I do not think there is anything unreal or unusual about a person under 21 and married seeking to obtain a loan for the purpose of acquiring a home. Regarding any claim that might be made at any time after that to the effect that the person was incapable of taking certain decisions because of his or her tender years. I can only say that the fact that he or she sought to acquire a home could not give any credence to the view that the person did not know what he or she was doing at the time. The only reason for the section is to remove a difficulty that has existed and, in fairness, Deputy Keating must agree that it is important that we remove a difficulty which results in both spouses having to make applications to the High Court in these cases. It is important that the law in this area should, in the family interest, be changed as proposed in this section.

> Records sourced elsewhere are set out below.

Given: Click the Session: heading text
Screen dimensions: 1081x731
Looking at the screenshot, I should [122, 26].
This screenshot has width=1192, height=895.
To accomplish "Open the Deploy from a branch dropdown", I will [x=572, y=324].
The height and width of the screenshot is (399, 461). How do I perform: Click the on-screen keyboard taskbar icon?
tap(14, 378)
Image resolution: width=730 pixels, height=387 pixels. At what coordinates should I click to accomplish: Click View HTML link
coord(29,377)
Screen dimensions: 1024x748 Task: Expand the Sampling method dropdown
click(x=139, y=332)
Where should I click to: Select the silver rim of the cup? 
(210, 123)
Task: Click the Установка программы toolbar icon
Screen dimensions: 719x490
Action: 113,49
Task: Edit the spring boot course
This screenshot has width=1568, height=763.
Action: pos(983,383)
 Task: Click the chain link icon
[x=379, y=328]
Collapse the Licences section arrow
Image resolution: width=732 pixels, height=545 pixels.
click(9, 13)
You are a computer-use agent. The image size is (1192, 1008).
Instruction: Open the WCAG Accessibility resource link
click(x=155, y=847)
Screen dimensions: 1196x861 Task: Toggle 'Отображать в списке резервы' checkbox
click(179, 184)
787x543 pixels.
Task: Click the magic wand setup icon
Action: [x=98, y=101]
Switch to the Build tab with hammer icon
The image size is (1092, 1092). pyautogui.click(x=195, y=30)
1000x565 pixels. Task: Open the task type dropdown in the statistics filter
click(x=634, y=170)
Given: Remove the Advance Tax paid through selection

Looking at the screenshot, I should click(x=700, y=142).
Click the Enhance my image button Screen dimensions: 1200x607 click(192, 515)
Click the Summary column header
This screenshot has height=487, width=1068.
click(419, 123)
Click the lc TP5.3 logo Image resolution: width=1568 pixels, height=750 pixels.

The section makes a major assault on the rights of young people because its effect could be to deprive such person of their full entitlement in justice. It could operate in such a way as to subject them to an interpretation of law which will be clearly unjust in their case. It is at odds with what is occurring in other quarters. For example, the churches today are viewing with increasing understanding and compassion requests for annulments from very young people. It is clear that a significant degree of emotional immaturity obtains where a couple can show that they were ill-fitted to enter into a bond which at the time appeared to be right. I know of instances in which teenage marriages lasted only days. We hope that only a small minority will be involved here and there is no reason to assume that a marriage between teenagers should by its very nature be liable to this type of difficulty but the statistics show that there is more breakup of teenage marriages than is the case of the more mature marriages. There are figures which show that between 40 and 50 per cent of teenage marriages break down in the first number of years. If that is correct, obviously, there are various reasons involved and one of these must relate to the fact that in many instances people of 16, 17 or 18 have no idea of what marriage involves.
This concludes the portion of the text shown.